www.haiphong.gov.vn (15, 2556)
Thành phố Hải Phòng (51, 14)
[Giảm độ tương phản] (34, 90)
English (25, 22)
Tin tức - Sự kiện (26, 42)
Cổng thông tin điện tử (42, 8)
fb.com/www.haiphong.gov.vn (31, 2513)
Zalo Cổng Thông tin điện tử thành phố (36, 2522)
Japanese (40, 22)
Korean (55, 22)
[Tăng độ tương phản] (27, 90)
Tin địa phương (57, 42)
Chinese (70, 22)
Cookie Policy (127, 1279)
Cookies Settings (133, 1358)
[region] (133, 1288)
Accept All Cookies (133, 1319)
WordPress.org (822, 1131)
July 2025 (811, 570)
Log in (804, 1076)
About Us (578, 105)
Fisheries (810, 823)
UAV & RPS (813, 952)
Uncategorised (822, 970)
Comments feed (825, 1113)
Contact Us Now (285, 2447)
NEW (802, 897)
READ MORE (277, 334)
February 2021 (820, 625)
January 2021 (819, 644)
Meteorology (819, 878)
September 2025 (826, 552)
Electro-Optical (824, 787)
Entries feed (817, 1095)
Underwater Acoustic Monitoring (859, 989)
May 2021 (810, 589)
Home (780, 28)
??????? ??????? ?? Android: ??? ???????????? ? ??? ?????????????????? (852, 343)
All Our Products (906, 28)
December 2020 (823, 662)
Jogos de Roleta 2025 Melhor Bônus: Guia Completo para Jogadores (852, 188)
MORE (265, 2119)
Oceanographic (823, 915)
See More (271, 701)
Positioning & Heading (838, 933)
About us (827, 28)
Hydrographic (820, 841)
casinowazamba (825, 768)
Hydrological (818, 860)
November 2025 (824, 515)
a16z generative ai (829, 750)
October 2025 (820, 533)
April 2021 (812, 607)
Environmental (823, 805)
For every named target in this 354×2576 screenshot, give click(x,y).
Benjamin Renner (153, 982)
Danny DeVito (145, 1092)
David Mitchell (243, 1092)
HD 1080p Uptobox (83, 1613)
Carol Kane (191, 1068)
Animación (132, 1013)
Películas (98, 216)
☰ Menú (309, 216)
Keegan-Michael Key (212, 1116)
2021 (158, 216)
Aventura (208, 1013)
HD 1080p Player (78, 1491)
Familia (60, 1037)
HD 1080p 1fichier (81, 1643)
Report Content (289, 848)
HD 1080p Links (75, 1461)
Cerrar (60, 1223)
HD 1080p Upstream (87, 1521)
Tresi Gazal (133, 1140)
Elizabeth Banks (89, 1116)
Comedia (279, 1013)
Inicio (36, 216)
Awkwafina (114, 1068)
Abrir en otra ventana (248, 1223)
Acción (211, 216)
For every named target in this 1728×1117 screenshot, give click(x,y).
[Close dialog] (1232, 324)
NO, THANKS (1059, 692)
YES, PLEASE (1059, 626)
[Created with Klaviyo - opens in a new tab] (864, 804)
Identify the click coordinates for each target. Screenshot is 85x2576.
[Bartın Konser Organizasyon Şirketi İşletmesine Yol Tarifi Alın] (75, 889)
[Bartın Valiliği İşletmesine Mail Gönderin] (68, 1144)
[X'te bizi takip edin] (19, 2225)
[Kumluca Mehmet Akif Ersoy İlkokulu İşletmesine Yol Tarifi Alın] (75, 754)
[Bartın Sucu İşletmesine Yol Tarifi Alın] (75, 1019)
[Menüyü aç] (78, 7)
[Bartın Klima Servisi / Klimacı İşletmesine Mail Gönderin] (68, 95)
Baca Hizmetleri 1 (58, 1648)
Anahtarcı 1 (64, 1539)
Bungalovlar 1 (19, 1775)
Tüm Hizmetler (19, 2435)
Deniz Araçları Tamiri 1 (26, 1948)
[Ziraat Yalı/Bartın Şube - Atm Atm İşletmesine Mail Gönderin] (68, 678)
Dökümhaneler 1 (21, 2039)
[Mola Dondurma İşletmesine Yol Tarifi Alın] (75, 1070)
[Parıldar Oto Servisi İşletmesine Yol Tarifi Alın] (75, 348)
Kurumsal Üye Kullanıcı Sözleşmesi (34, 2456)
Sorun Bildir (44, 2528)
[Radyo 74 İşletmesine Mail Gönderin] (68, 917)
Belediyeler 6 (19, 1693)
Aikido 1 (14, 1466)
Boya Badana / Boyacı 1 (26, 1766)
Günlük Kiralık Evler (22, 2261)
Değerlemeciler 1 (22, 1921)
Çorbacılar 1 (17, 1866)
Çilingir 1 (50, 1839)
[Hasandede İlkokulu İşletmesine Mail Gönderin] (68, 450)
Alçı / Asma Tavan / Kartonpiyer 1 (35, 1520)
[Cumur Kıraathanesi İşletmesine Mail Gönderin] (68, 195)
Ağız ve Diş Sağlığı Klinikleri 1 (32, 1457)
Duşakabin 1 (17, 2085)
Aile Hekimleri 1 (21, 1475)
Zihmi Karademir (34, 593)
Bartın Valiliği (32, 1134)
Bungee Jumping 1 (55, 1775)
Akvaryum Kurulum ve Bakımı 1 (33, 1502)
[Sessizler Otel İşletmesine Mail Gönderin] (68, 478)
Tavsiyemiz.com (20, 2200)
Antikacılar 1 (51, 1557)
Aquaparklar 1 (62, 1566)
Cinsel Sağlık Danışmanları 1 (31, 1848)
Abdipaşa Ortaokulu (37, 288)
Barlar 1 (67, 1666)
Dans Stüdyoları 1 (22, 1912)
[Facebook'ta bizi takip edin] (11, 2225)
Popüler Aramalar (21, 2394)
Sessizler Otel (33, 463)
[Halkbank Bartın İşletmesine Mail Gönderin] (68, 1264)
◆ ◆ ◆ ◆ ◆
◆ **Task prompt**
Every entry needs to be retyped exactly.

◆ **Exercise answer**
www.haiphong.gov.vn (15, 2556)
Thành phố Hải Phòng (51, 14)
[Giảm độ tương phản] (34, 90)
English (25, 22)
Tin tức - Sự kiện (26, 42)
Cổng thông tin điện tử (42, 8)
fb.com/www.haiphong.gov.vn (31, 2513)
Zalo Cổng Thông tin điện tử thành phố (36, 2522)
Japanese (40, 22)
Korean (55, 22)
[Tăng độ tương phản] (27, 90)
Tin địa phương (57, 42)
Chinese (70, 22)
Cookie Policy (127, 1279)
Cookies Settings (133, 1358)
[region] (133, 1288)
Accept All Cookies (133, 1319)
WordPress.org (822, 1131)
July 2025 (811, 570)
Log in (804, 1076)
About Us (578, 105)
Fisheries (810, 823)
UAV & RPS (813, 952)
Uncategorised (822, 970)
Comments feed (825, 1113)
Contact Us Now (285, 2447)
NEW (802, 897)
READ MORE (277, 334)
February 2021 (820, 625)
January 2021 (819, 644)
Meteorology (819, 878)
September 2025 (826, 552)
Electro-Optical (824, 787)
Entries feed (817, 1095)
Underwater Acoustic Monitoring (859, 989)
May 2021 (810, 589)
Home (780, 28)
??????? ??????? ?? Android: ??? ???????????? ? ??? ?????????????????? (852, 343)
All Our Products (906, 28)
December 2020 (823, 662)
Jogos de Roleta 2025 Melhor Bônus: Guia Completo para Jogadores (852, 188)
MORE (265, 2119)
Oceanographic (823, 915)
See More (271, 701)
Positioning & Heading (838, 933)
About us (827, 28)
Hydrographic (820, 841)
casinowazamba (825, 768)
Hydrological (818, 860)
November 2025 (824, 515)
a16z generative ai (829, 750)
October 2025 (820, 533)
April 2021 (812, 607)
Environmental (823, 805)
For every named target in this 354×2576 screenshot, give click(x,y).
Benjamin Renner (153, 982)
Danny DeVito (145, 1092)
David Mitchell (243, 1092)
HD 1080p Uptobox (83, 1613)
Carol Kane (191, 1068)
Animación (132, 1013)
Películas (98, 216)
☰ Menú (309, 216)
Keegan-Michael Key (212, 1116)
2021 (158, 216)
Aventura (208, 1013)
HD 1080p Player (78, 1491)
Familia (60, 1037)
HD 1080p 1fichier (81, 1643)
Report Content (289, 848)
HD 1080p Links (75, 1461)
Cerrar (60, 1223)
HD 1080p Upstream (87, 1521)
Tresi Gazal (133, 1140)
Elizabeth Banks (89, 1116)
Comedia (279, 1013)
Inicio (36, 216)
Awkwafina (114, 1068)
Abrir en otra ventana (248, 1223)
Acción (211, 216)
For every named target in this 1728×1117 screenshot, give click(x,y).
[Close dialog] (1232, 324)
NO, THANKS (1059, 692)
YES, PLEASE (1059, 626)
[Created with Klaviyo - opens in a new tab] (864, 804)
Identify the click coordinates for each target. Screenshot is 85x2576.
[Bartın Konser Organizasyon Şirketi İşletmesine Yol Tarifi Alın] (75, 889)
[Bartın Valiliği İşletmesine Mail Gönderin] (68, 1144)
[X'te bizi takip edin] (19, 2225)
[Kumluca Mehmet Akif Ersoy İlkokulu İşletmesine Yol Tarifi Alın] (75, 754)
[Bartın Sucu İşletmesine Yol Tarifi Alın] (75, 1019)
[Menüyü aç] (78, 7)
[Bartın Klima Servisi / Klimacı İşletmesine Mail Gönderin] (68, 95)
Baca Hizmetleri 1 (58, 1648)
Anahtarcı 1 (64, 1539)
Bungalovlar 1 (19, 1775)
Tüm Hizmetler (19, 2435)
Deniz Araçları Tamiri 1 (26, 1948)
[Ziraat Yalı/Bartın Şube - Atm Atm İşletmesine Mail Gönderin] (68, 678)
Dökümhaneler 1 (21, 2039)
[Mola Dondurma İşletmesine Yol Tarifi Alın] (75, 1070)
[Parıldar Oto Servisi İşletmesine Yol Tarifi Alın] (75, 348)
Kurumsal Üye Kullanıcı Sözleşmesi (34, 2456)
Sorun Bildir (44, 2528)
[Radyo 74 İşletmesine Mail Gönderin] (68, 917)
Belediyeler 6 (19, 1693)
Aikido 1 (14, 1466)
Boya Badana / Boyacı 1 (26, 1766)
Günlük Kiralık Evler (22, 2261)
Değerlemeciler 1 (22, 1921)
Çorbacılar 1 (17, 1866)
Çilingir 1 (50, 1839)
[Hasandede İlkokulu İşletmesine Mail Gönderin] (68, 450)
Alçı / Asma Tavan / Kartonpiyer 1 (35, 1520)
[Cumur Kıraathanesi İşletmesine Mail Gönderin] (68, 195)
Ağız ve Diş Sağlığı Klinikleri 1 (32, 1457)
Duşakabin 1 (17, 2085)
Aile Hekimleri 1 (21, 1475)
Zihmi Karademir (34, 593)
Bartın Valiliği (32, 1134)
Bungee Jumping 1 (55, 1775)
Akvaryum Kurulum ve Bakımı 1 (33, 1502)
[Sessizler Otel İşletmesine Mail Gönderin] (68, 478)
Tavsiyemiz.com (20, 2200)
Antikacılar 1 (51, 1557)
Aquaparklar 1 (62, 1566)
Cinsel Sağlık Danışmanları 1 (31, 1848)
Abdipaşa Ortaokulu (37, 288)
Barlar 1 (67, 1666)
Dans Stüdyoları 1 (22, 1912)
[Facebook'ta bizi takip edin] (11, 2225)
Popüler Aramalar (21, 2394)
Sessizler Otel (33, 463)
[Halkbank Bartın İşletmesine Mail Gönderin] (68, 1264)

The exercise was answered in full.